Dabei hätte es so schöne Filmmusik gegeben. Große
Werke ebenso großer Künstler. Also sprach Zarathustra wurde ebenso
in einem Science-Fiction-Film verbraten, wie das wunderbare
„Atmosphères“ des ebenso wunderbaren György Ligety (Wir
sprechen hier übrigens von 2001: Odyssee im Weltraum – einem Film,
den man sich tatsächlich nur noch wegen der Musik anschauen mag).

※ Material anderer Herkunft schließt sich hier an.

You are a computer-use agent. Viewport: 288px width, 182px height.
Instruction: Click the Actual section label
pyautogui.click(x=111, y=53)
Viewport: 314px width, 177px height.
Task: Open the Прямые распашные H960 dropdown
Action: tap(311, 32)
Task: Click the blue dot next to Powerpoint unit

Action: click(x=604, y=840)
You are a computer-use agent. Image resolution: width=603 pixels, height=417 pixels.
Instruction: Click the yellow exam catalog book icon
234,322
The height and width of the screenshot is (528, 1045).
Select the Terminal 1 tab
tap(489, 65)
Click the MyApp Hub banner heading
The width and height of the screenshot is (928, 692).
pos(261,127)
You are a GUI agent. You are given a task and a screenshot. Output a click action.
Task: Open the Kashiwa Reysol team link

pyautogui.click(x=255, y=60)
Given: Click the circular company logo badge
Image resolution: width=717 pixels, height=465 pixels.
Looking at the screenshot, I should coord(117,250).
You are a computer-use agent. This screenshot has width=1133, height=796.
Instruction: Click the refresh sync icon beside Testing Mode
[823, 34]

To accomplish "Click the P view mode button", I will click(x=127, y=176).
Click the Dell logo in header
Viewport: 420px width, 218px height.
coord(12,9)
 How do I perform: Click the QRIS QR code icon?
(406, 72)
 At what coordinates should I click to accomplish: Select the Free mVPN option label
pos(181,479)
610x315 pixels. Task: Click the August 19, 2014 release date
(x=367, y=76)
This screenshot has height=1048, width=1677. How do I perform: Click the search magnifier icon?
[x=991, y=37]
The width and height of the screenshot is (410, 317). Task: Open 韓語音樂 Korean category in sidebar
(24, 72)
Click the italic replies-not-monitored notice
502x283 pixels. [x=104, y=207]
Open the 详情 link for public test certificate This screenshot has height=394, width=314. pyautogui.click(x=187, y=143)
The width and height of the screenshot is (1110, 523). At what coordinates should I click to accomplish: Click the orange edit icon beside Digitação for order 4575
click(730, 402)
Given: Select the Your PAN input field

Übrigens, wo wir gerade bei Weltallfilmen und Musik sind: Sollte
jemand planen, in Leipzig Musikwissenschaft zu studieren: Die Frage
nach John Williams und seiner Musik zu Star Wars wurde mir damals
zumindest gestellt. Im Gegensatz zu mir wusste mein „kleiner“ (er
überragt mich um mindestens 2 Köpfe) Bruder sogar, wer es
eingespielt hatte....
Zugegeben, in vielen Fällen wirkt Filmmusik so, als sei
sie aus vorgearbeiteten Musterstücken zusammengeschustert worden,
einsortiert in „Spannung“, „Romantik“, „Inferno“ und
„Abspann“, dann ertönt tatsächlich jedes Mal eine schlechte
Kopie von Griegs Morgenstimmung, wenn irgendwo die Sonne aufgeht und
ein neuer Tag neue Chancen birgt, allerdings ist es auch nicht so
einfach, dem teilweise vollkommen überzogen erscheinenden Anspruch
zu genügen, gleichzeitig die Handlung zu stützen, die
entsprechenden Gefühle beim Zuschauer zu verstärken, dabei aber
selbst nicht im Vordergrund zu stehen, denn wenn der Kommissar die
Leiche findet, dann ist sollen sich die Leute an genau diesen Moment
erinnern, und nicht an die Rückung um einen halben Ton nach oben
(billig, aber effektiv, wenn es um die Erzeugung von Spannung geht),
sowie eine Verdoppelung der Notenwerte, so dass der Grundschlag
irgendwie beibehalten werden kann, während sich gleichzeitig
plötzlich 8 statt 4 Töne zwischen den Taktstrichen tummeln und das
Gefühl einer Beschleunigung erzeugen. Tonhöhe, Lautstärke, Statik
und Tempo spielen dabei eine ebenso große Rolle, wie der gezielte
Einsatz von Dissonanzen. Man denke nur einmal an die Duschszene in
Psycho. Wer jetzt keine kreischenden kratzigen Geigen im Kopf hat,
darf sich setzen.
Ein kuscheliger C-Dur-Dreiklang erzeugt nun einmal bei
weitem nicht so viel Bedrücktheit, wie beispielsweise sein Cousin 2.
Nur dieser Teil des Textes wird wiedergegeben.